Well, I’m pretty much at that point in my life where I’m still not really sure what I want to be when I grow up, but I’m done with high school and it’s getting closer and closer and if I don’t figure out soon I may never do anything I want. I’m fixing to go to college and I’m really not sure if I want to throw all that money away on something that I don’t even know if it’s going to make me happy to do, or learn how to do. I’m planning on becoming a Spanish teacher but I don’t really know if that’s gonna make me happy. On one hand, there’s the positive that I get a summer every year for the rest of my life, but the negative is that I have to deal with kids and people for the rest of my life, as well as take a subservient position rather than “being my own boss.” It would be beyond awesome to me if I could actually make a living just doing my hobbies, but I’m almost certain that that’s a totally unrealistic expectation, so I guess I need to find something that will work. Something that will at least make me partially happy. Well, anyways. I’m just sticking with this teaching idea because I think that it will probably give me the time that I need to work on my side projects while actually being a job that I HAD to go to college to be able to do. I just think that it’s the most stupid thing in the world to go to college and then go get a job that you could’ve done just as well before you even spent all that time and money on your schooling.

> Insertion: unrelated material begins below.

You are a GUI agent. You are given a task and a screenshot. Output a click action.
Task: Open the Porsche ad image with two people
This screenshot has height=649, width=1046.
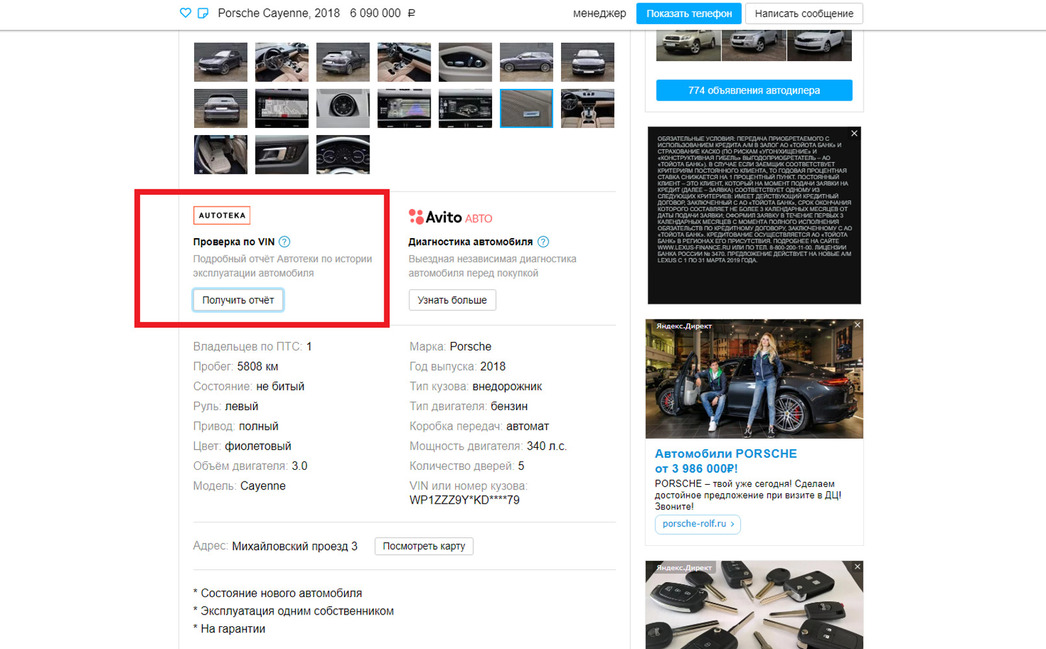tap(754, 379)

Well, I don’t even know if that paragraph made any sense, and I’m sure I could go rambling on about my future and my incertainties about it for ever and ever. So I’ll just stop and attempt to stop typing run-on sentences.
In other news, I just recently watched two movies that I’m sure you’ve heard about, even if you don’t really know what they’re about. Flags of our Fathers and Letters from Iwo Jima. Continue reading “Graduation and all that shnaz…”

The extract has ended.